Y, sobre todo, la actualidad está teñida de desprecio a la inteligencia humana, porque quienes deciden sobre nuestras vidas con absoluto burla a cualquier código ético y a cualquier proyecto razonable de futuro, ganan por goleada en los medios de comunicación comprados o sometidos por el poder del dinero.
  Así que a veces sucede. Durante un tiempo prudencial te distancias de  algo que hacías por propia iniciativa, algo que nadie te estaba reclamando pero que se había convertido en un secreto compromiso, y te sientes liberado.  
Y cuanto más tiempo pasa sin atender ese secreto compromiso, mayor es el pudor que uno siente de volver a exponerse ante los ojos ajenos. 
Hay también en el silencio una queja inútil, como casi todas las quejas que enarbolamos desde el rincón de nuestra pretendida independencia moral; corre la especie de que nada que no quepa en un mensaje de twitter merece ser leído. 
Así nos va. 
Hay que simplificar el propio pensamiento hasta convertirlo en algo innecesario por carente de contenido, o en algo tan elaborado y agudo que solo un genio de la comunicación podría convertirlo en un pensamiento trascendente.
Yo no podría jamás. 
  Tengo la sensación creciente de que  en tiempos de comunicación masiva vivimos más aislados que nunca en medio de un ruidoso gallinero, donde todos hablamos y casi nadie escucha. 

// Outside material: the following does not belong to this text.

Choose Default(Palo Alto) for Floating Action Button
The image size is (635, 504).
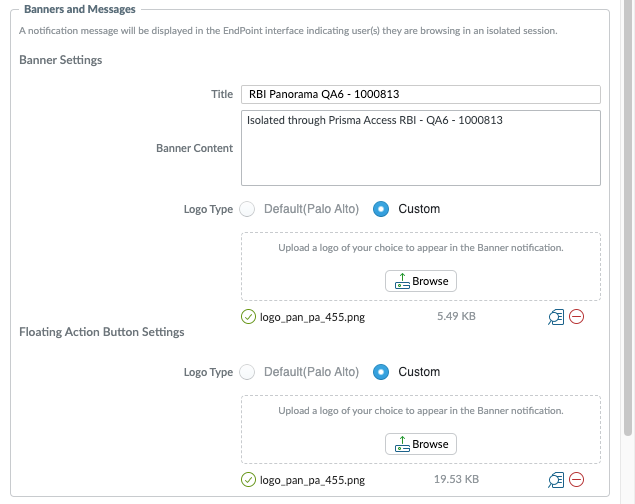[248, 372]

A pesar de lo cual, hoy hablaré tan brevemente como pueda de esa yihad que nos cerca y que ha puesto patas arriba nuestro mundo.

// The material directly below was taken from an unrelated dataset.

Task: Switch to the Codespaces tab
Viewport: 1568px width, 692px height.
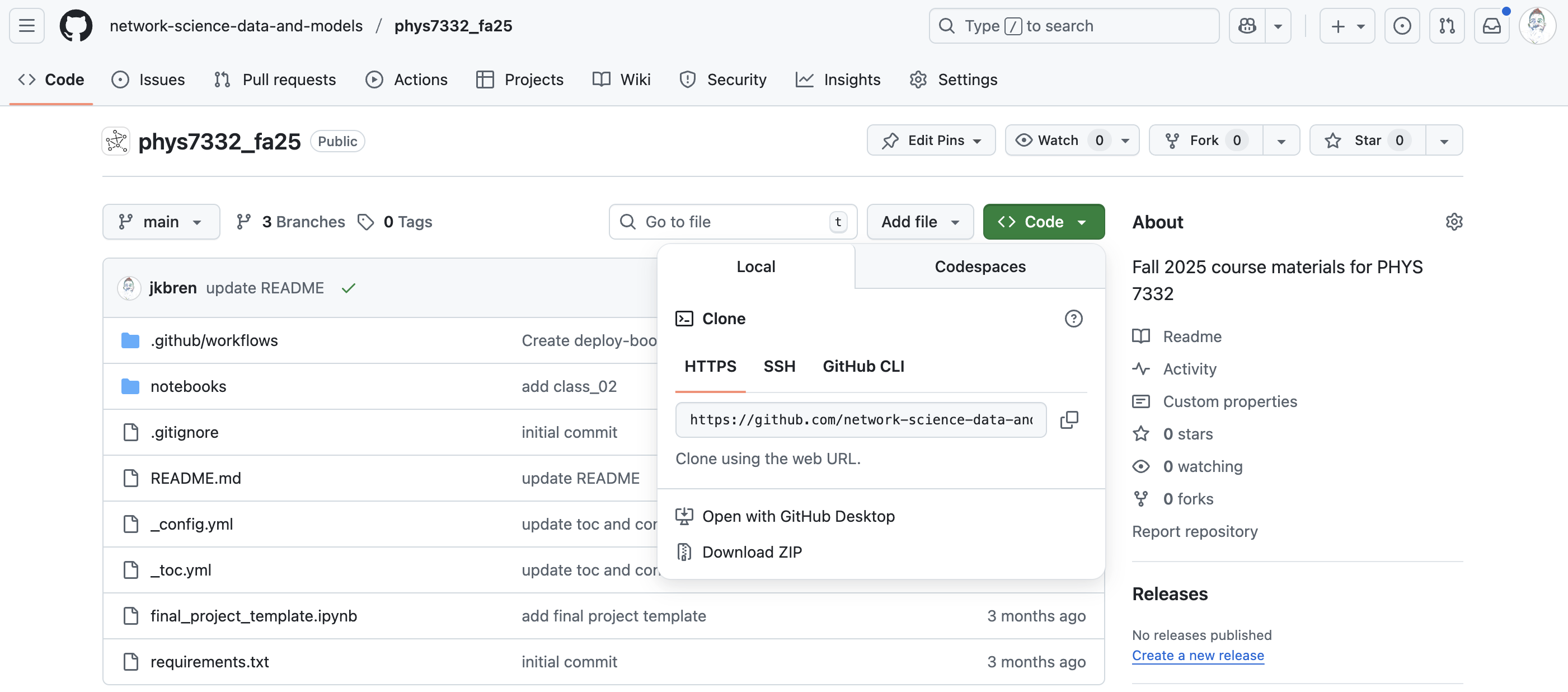Action: (979, 267)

Presiento que lo peor de la yihad no es la amenaza imprecisa que se ha colado en nuestras vidas seguras y alejadas desde hace muchos años de situaciones bélicas; lo peor de la yihad es la utilización que se está haciendo de ella. Porque la yihad que nos amenaza en el interior de nuestras propias fronteras servirá de justificación para inmoralidades inaceptables o como argumento definitivo para nuestra sumisión.

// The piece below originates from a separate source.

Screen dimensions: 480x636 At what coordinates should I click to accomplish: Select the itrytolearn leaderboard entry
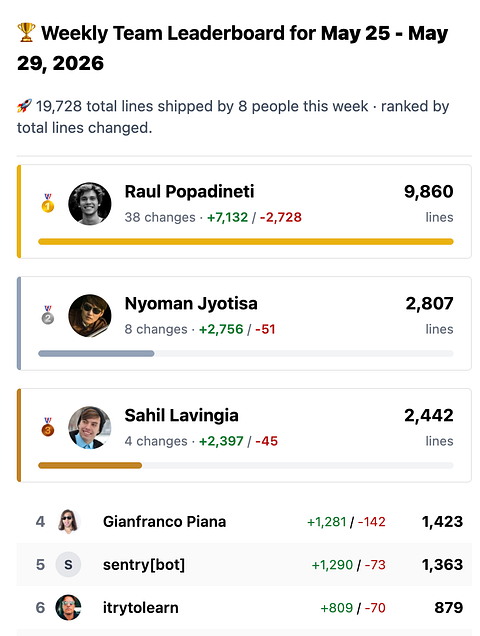click(244, 608)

Explota el terror muy cerca de nosotros y el duelo se convierte en fiesta nacional, en ocasión extraordinaria para que se erijan en imprescindibles garantes de nuestra seguridad los mismos estados que han traicionado nuestras expectativas, los mismos que han potenciado o permitido el aumento de las desigualdades, la reducción de nuestros derechos, el empobrecimiento de los servicios públicos, la gestión indigna de nuestros impuestos, los mismos estados que favorecen y estimulan la evasión fiscal, los mismos que no saben si un día gozaremos de la pensión por la que hemos cotizado durante nuestra vida laboral porque han destinado esos fondos al rescate de bancos privados mal gestionados por sus irresponsables dirigentes que se jubilan con pensiones millonarias. 
Despliegan a sus hombres de uniforme y olvidamos el resto de indignidades cercados por el temor justificado, pero también estimulado desde el poder, porque el temor es un motivo poderoso. 
De paso, voces autorizadas, opiniones concienzudas de gente muy notable, titulares de cátedras prestigiosas, nos reclaman renunciar a una parte de nuestra libertad personal para garantizar nuestra supervivencia.
Las hay también que  desprestigian a quienes indagan en las causas de esta sinrazón temible. 
   Otras abogan por la respuesta bélica inmediata. Nada distrae más a un pueblo de sus propias miserias que un enemigo externo y una guerra.
Y he oído a ministros europeos hablar de que la civilización occidental se enfrenta a la barbarie. Afirmaciones de este tipo alimentan un maniqueísmo demencial. Cualquier musulmán, en estos tiempos de pensamiento simplista, corre el riesgo de ser considerado un salvaje peligroso y un terrorista potencial. 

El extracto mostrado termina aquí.